Charts to help you learn the CAGED system for guitar and approach each of its patterns gradually by adding in more harmonic information.
Visual appearance
5 CAGED patterns are presented as 3 incremental harmonic layers:
- (1) root triad chord tones
- (2) minor pentatonic tones (strictly 2 notes-per-string scale patterns)
- (3) full Minor scale (a mix of 2 and 3 notes-per-string scale patterns)
Each next layer adds extra notes to the previous layer until each CAGED shape has all notes of the Minor scale.
- Playing triad only tones will give you notes of the Minor chord.
- Playing pentatonic layer will give you notes of the Minor pentatonic scale.
- And playing the full scale version will give you notes of the full Minor scale.
Squares with a darker fill represent root notes of the scale (tonic). Circles with a lighter fill are the rest notes of the given layer. This reference features flat style notes (empty circles). Even though it's intended for more seasoned guitar players, it's here as a variation that you simply might prefer over the other options. All diagrams are isolated from one another to let you focus on just a single pattern (and layer) at a time.
Practical application
You can think of these layers as notes which:
- (1) make up the chord
- (2) are next to the chord
- (3) are harmonically more distant from the chord (in other words, moving from consonant notes to less consonant notes in relation to the root triad tones)

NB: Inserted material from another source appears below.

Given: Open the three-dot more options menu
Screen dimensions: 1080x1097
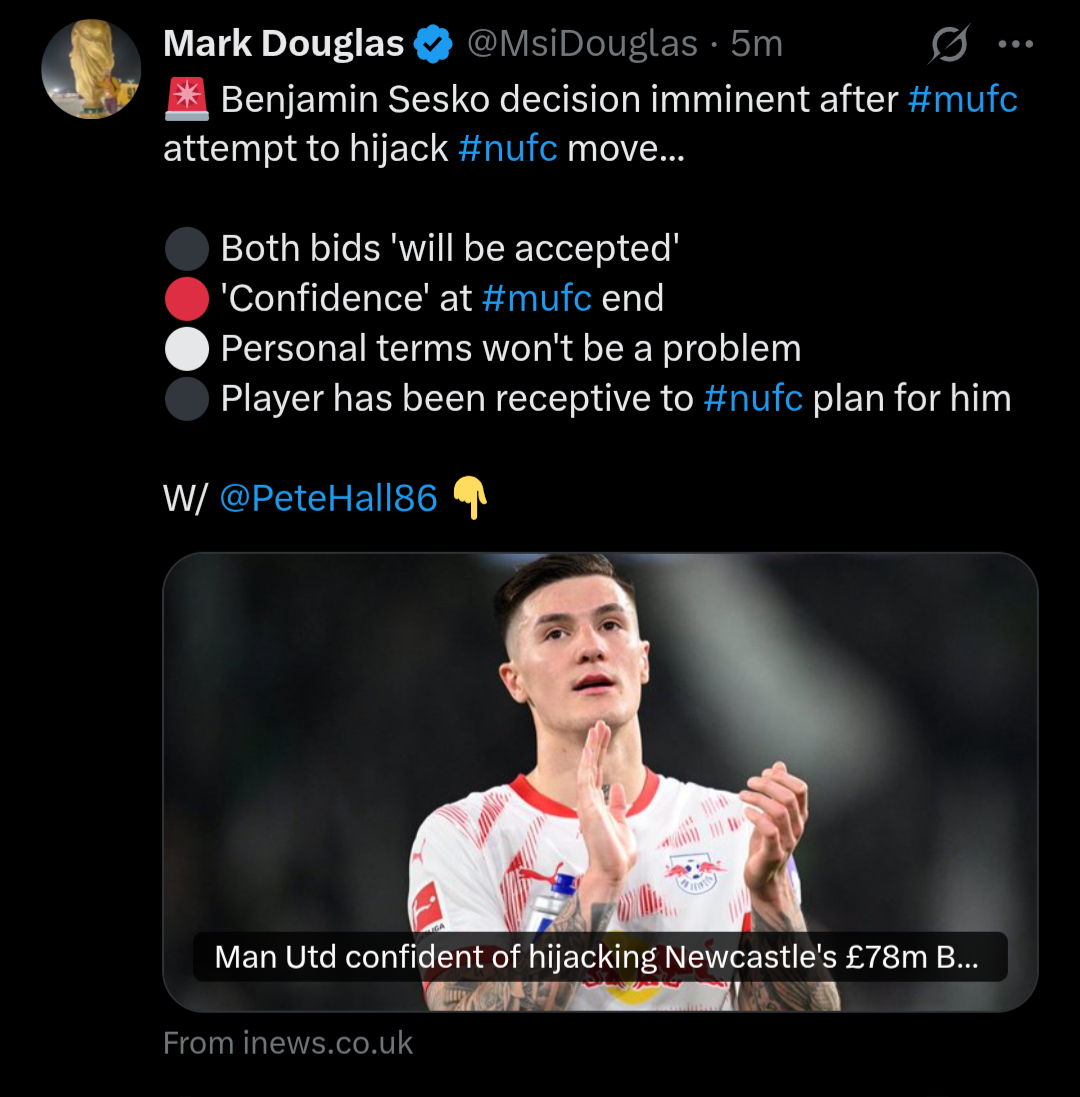Looking at the screenshot, I should coord(1016,45).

What this practically means is that this separation lets you target these layers individually and evoke the right effect at the right time when you're soloing. And root tones have a stronger visual emphasis to provide soloing landmarks and a better overview of the shape's primary "anchor points" to help you memorize and internalize patterns of all layers.
One variation of this reference shows notes of the layers superimposed on the notes of the full Minor scale and highlights the non-layer tones as grayed out filler notes that you can use either as passing tones or simply visually observe and study how each layer shape "fits" within the full CAGED pattern.
Tip: These patterns are identical for all minor keys. For example, to get CAGED patterns for the G-Minor scale you just need to align the E-shape's (pattern 1) root tone on the 3rd fret of the lowest 6th string (you can also align the G-shape with the 3rd fret of the 6th string, but then you'll have to play the pattern with open strings—not that you have to avoid it, but I'm just saying).
The order of CAGED patterns never changes, and it's the same as the CAGED-word is spelled. So for our G-Minor example the next shape towards the guitar's bridge would be D-shape, and the previous shape towards the guitar's nut would be the G-shape.